=== TASK BRIEF ===
Copy the material below line for line, with no changes.
***
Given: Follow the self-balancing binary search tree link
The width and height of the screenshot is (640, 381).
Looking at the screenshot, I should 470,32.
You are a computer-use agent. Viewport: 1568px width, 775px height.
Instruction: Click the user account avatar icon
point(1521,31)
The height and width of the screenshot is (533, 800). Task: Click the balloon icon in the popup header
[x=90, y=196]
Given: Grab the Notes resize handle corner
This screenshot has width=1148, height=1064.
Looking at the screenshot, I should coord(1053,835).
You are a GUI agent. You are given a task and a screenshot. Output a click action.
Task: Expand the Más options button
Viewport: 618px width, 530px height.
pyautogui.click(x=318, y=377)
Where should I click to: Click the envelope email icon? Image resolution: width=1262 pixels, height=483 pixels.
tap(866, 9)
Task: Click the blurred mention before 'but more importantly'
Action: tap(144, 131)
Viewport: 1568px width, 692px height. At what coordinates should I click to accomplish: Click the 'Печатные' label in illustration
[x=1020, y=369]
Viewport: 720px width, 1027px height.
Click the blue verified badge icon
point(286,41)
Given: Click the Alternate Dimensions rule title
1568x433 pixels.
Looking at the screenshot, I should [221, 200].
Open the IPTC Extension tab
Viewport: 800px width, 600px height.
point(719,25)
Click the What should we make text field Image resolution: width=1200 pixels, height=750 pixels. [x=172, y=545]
***
=== EXERCISE OUTPUT ===
Given: Follow the self-balancing binary search tree link
The width and height of the screenshot is (640, 381).
Looking at the screenshot, I should 470,32.
You are a computer-use agent. Viewport: 1568px width, 775px height.
Instruction: Click the user account avatar icon
point(1521,31)
The height and width of the screenshot is (533, 800). Task: Click the balloon icon in the popup header
[x=90, y=196]
Given: Grab the Notes resize handle corner
This screenshot has width=1148, height=1064.
Looking at the screenshot, I should coord(1053,835).
You are a GUI agent. You are given a task and a screenshot. Output a click action.
Task: Expand the Más options button
Viewport: 618px width, 530px height.
pyautogui.click(x=318, y=377)
Where should I click to: Click the envelope email icon? Image resolution: width=1262 pixels, height=483 pixels.
tap(866, 9)
Task: Click the blurred mention before 'but more importantly'
Action: tap(144, 131)
Viewport: 1568px width, 692px height. At what coordinates should I click to accomplish: Click the 'Печатные' label in illustration
[x=1020, y=369]
Viewport: 720px width, 1027px height.
Click the blue verified badge icon
point(286,41)
Given: Click the Alternate Dimensions rule title
1568x433 pixels.
Looking at the screenshot, I should [221, 200].
Open the IPTC Extension tab
Viewport: 800px width, 600px height.
point(719,25)
Click the What should we make text field Image resolution: width=1200 pixels, height=750 pixels. [x=172, y=545]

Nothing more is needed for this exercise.